Gooding revealed that reliving the trauma of the fire has been “hard” because, as a survivor, she felt so alone as few “understood the meaning of being a part of it”.

She explained that, for survivors, they were “suffering, but not being heard”.

However, Uprising has been a blessing and they were finally able to reveal their truths: “It’s been like therapy, it really has been like therapy because it’s like, for once, we can tell the story in its entirety and don’t have to miss bits out.”

Gooding noted that, while they were attempting to carry on and rebuild their lives, they didn’t receive an outlet to tell their story until now.

“It has been hard but it’s nice now to be able to speak about it so openly. To have that empathy and that understanding is brilliant,” she added.

Producer Rogan stated that the events of 1981 should be taught in schools and, as Hayes noted, the events in 1981 are not just black history: “It’s British history so it shouldn’t just be taught one month of the year.”

Gooding expressed gratitude to McQueen and Rogan for taking the project on because “it makes people actually listen to me”.

Hayes echoed her sentiments stating: “For the first time, this is really us. Without you guys. I’d still be walking around with a heavy heart.”

Hayes and Gooding also revealed that they have attempted to discuss the fire in the past but their interviews would frequently be edited to the point that their story didn’t have an impact.

“These guys [McQueen and Rogan] gave us a platform to tell the world how we feel. And you know what, they didn’t edit out the parts that they didn’t like.

“We’ve been listened to and not directed,” he remarked.
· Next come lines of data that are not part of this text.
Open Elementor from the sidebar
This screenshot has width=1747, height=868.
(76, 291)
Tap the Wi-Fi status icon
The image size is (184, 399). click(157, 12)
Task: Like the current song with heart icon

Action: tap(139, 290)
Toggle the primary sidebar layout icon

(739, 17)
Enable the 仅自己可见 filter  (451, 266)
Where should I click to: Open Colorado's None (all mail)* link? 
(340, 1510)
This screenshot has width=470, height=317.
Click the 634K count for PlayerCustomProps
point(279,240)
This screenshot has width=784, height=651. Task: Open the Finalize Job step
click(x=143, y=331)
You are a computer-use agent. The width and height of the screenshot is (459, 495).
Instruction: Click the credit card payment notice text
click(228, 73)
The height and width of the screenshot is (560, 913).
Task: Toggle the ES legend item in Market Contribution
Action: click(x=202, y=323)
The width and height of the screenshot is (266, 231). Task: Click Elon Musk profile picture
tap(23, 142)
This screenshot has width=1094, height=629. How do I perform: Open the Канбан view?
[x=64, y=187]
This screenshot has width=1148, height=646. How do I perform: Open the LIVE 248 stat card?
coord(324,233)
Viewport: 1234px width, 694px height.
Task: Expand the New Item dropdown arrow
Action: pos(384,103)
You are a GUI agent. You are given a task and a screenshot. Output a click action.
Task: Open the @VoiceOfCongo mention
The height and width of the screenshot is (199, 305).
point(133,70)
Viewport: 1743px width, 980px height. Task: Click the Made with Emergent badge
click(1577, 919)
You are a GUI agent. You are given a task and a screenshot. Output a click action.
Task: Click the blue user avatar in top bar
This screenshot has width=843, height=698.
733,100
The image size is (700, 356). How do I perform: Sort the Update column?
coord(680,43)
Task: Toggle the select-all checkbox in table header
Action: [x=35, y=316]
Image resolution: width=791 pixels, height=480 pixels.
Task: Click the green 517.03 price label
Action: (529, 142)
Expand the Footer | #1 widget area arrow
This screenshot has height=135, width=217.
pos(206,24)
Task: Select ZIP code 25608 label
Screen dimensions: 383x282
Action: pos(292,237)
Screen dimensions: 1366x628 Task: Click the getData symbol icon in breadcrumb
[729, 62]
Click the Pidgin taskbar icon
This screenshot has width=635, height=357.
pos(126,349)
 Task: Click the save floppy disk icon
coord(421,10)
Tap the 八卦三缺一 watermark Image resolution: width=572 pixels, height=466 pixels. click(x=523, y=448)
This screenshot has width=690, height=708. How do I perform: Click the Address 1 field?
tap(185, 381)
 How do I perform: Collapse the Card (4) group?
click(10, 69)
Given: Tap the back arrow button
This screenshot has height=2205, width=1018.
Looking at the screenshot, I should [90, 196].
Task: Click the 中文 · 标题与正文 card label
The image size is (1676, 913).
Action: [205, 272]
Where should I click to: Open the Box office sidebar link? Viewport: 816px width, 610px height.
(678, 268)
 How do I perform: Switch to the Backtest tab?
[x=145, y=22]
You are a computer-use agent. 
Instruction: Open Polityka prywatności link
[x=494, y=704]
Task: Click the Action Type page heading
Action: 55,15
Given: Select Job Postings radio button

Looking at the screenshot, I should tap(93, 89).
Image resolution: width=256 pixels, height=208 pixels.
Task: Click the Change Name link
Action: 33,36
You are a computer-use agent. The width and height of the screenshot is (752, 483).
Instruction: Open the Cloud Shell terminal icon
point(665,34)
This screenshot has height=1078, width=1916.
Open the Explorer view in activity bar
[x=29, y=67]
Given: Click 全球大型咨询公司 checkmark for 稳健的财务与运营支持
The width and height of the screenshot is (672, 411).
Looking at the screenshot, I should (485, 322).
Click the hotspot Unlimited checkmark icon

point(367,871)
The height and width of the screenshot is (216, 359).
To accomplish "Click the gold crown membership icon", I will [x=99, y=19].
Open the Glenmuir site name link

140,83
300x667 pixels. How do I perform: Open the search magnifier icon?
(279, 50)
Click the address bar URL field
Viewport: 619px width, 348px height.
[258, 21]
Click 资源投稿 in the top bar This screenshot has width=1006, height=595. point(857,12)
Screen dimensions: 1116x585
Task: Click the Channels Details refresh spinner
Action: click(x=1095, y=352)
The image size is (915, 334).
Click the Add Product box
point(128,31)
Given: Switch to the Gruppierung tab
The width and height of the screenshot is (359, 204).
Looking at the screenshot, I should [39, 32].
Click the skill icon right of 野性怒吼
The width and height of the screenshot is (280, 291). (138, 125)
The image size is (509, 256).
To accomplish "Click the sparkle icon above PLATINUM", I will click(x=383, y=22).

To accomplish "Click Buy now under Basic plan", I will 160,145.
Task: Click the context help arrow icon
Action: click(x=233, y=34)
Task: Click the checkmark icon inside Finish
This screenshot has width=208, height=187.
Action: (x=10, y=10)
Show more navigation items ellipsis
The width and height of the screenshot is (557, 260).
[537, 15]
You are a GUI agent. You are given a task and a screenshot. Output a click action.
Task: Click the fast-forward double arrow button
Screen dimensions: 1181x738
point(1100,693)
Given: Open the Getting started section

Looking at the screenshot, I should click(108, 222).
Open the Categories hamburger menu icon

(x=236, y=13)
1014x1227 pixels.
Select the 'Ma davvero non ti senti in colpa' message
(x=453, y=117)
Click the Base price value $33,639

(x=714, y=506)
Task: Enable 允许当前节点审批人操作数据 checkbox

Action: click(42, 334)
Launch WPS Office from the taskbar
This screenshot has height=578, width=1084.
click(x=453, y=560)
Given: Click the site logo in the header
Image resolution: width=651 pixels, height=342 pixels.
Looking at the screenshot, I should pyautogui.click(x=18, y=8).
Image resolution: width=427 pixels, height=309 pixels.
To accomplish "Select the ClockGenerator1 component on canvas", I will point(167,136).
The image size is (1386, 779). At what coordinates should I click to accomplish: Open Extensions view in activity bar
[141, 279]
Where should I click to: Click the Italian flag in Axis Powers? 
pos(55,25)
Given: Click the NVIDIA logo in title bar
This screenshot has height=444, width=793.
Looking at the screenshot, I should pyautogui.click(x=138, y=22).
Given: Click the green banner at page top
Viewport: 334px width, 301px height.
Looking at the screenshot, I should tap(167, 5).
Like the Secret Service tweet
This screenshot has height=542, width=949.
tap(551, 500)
Hayes also detailed his hopes for the series and what audiences should take away from the project: “I hope that this helps other people to stop and take a look at life and racism from a different angle.”

He added: “We’re now in 2021 and we need a new revolution. You guys [McQueen and Gooding] are actually creating the new revolution for change.”

Uprising explores the New Cross house fire and the Black People’s Day of Action, which was the first organised black protest, taking place in March that year.

The series also examines the events leading up to the Brixton riot a few months later, which was a confrontation between the Metropolitan police and black protesters. The two-day protest was later dubbed ‘Bloody Saturday’.

The horrific tragedies of 1981 have had a lasting impact on the black community across the UK and, the country’s little knowledge of the events inspired McQueen to bring the events to the public’s attention.

Uprising sheds real light on a moment in British history that has too long been ignored and forgotten.

Uprising continues tonight on BBC One at 9pm, and all episodes will be available on BBC iPlayer from July 20.